2. Optimizing a Neural SDF (30pts)
part_2_input.gif
part_2.gif
My MLP for feature extractor is 6 layers FFN with ReLU. The hidden size is 256 with a skip-connection for input at layer 3.
The distance decoder is a one-layer linear mapping.
The eikonal loss is computing the MSE between the distance gradient and 1.
3. VolSDF (30 pts)
part_3_geometry.gif
part_3.gif
With a lower beta, the edge could be sharper as a small distance outside the surface will results a near-zero density while insider is near-one.
On the contrary, higher beta means the edge is more blurred.
The SDF be easier to train with volume rendering with a higher beta. This is because higher beta models more smoothed edges s.t. multiple points
on the ray could contribute to the pixel value.
It's more likely to learn an accurate surface with lower beta. This is because lower beta models sharper edges so that we could enforce the geometry
better by avoiding blurring surfaces.
I used the default alpha (10.0) and beta (0.05) because a max density 10 suffices and a beta of 0.05 gives a sharp edge.
They also emperically this setting gives good results.
I tuned the hyperparameters of the num_epochs to 150, lr_scheduler_gamma to 0.1 and inter_weight to 1.0 considering the
emperical results and the better regularize the shape.
For the model, similar to NeRF, my MLP for feature extractor is 6 layers FFN with ReLU. The hidden size is 256 with a
skip-connection for input at layer
3. The distance decoder is a one-layer linear mapping and the color decoder is a three-layer FFN with ReLU in-between
and sigmoid at the end.
4. Neural Surface Extras (CHOOSE ONE! More than one is extra credit)
4.2 Fewer Training Views (10 pts)
I compared the NeRF and VolSDF on lego with 20, 10, and 5 views below.
nerf_20views.gif
part_3_20views.gif
part_3_20views_geometry.gif
nerf_10views.gif
part_3_10views.gif
part_3_10views_geometry.gif
nerf_5views.gif
part_3_5views.gif
part_3_5views_geometry.gif
Since NeRF does not have the geometry constrains, it has some unexpected pattern in the bottom of the image (looks like reflection).
Meanwhile, as the number of views reduced to 5, the NeRF's performance drops significantly.
On the contrary, the VolSDF constrains the model to be objects' geometry.

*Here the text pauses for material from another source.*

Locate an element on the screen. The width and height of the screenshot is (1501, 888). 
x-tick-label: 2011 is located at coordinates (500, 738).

So there are no random patterns outside the object and the
performance doesn't drop much as we reduce the number of views.
Since the NeRF does not have the geometry constrains, it has more freedom to fit the visual data (images).

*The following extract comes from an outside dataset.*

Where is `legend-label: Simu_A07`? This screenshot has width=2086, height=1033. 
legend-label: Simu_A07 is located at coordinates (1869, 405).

So it has a little bit clearer appearance in the lego body part with enough number of views.
4.3 Alternate SDF to Density Conversions (10 pts)
I tried the 'naive' solution from the NeuS paper with s=30, and its results are shown below.
part_3_naive_geometry.gif
part_3_naive.gif
When comparing to the equation in Q3, the 'naive' solution will have 0 density inside the geometry. So for inner part of
the lego is non-solid, and for thin rods - two arms - of the lego, the 'naive' solution may predict non-continues balls due to the network error.
Thus, in this case, the equation in Q3 performs better. However, for 'naive' solution may be better predicting non-solid objects like the pipes
because the inside of those objects will have a density of 0.